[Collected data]
--- START ---

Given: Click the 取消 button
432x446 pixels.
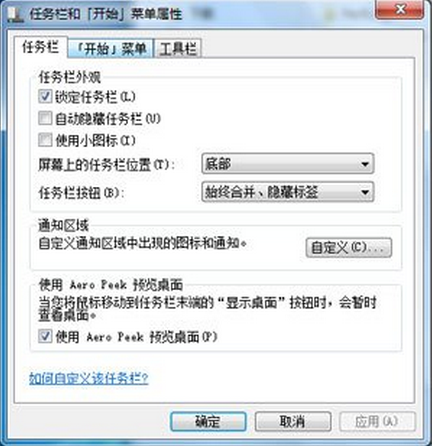Looking at the screenshot, I should [293, 422].
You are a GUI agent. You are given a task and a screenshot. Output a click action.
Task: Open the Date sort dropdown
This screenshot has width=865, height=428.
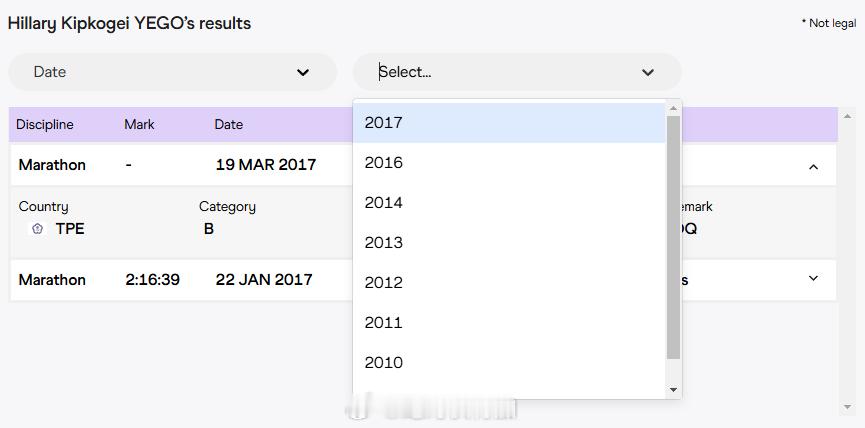coord(172,72)
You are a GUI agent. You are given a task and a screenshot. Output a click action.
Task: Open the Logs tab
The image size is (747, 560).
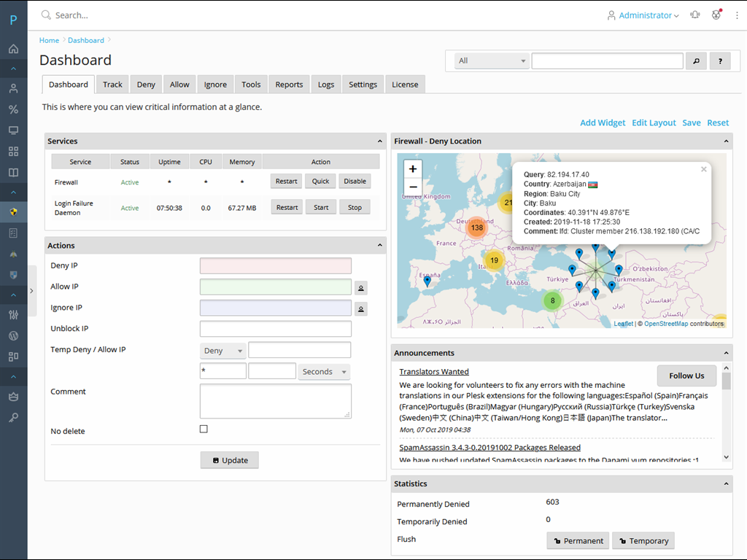click(x=326, y=85)

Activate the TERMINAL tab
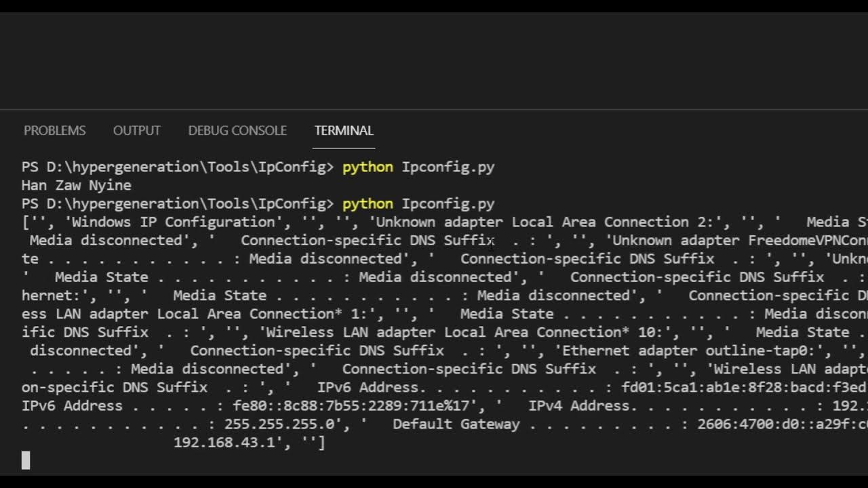click(344, 130)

--- END ---

TRY IT:
Leave out all pictures and retype precisely the lines that run from the line containing "Task: Open the Logs tab" to the last line of the records.

EXPECTED OUTPUT:
Task: Open the Logs tab
The image size is (747, 560).
click(x=326, y=85)

Activate the TERMINAL tab
click(344, 130)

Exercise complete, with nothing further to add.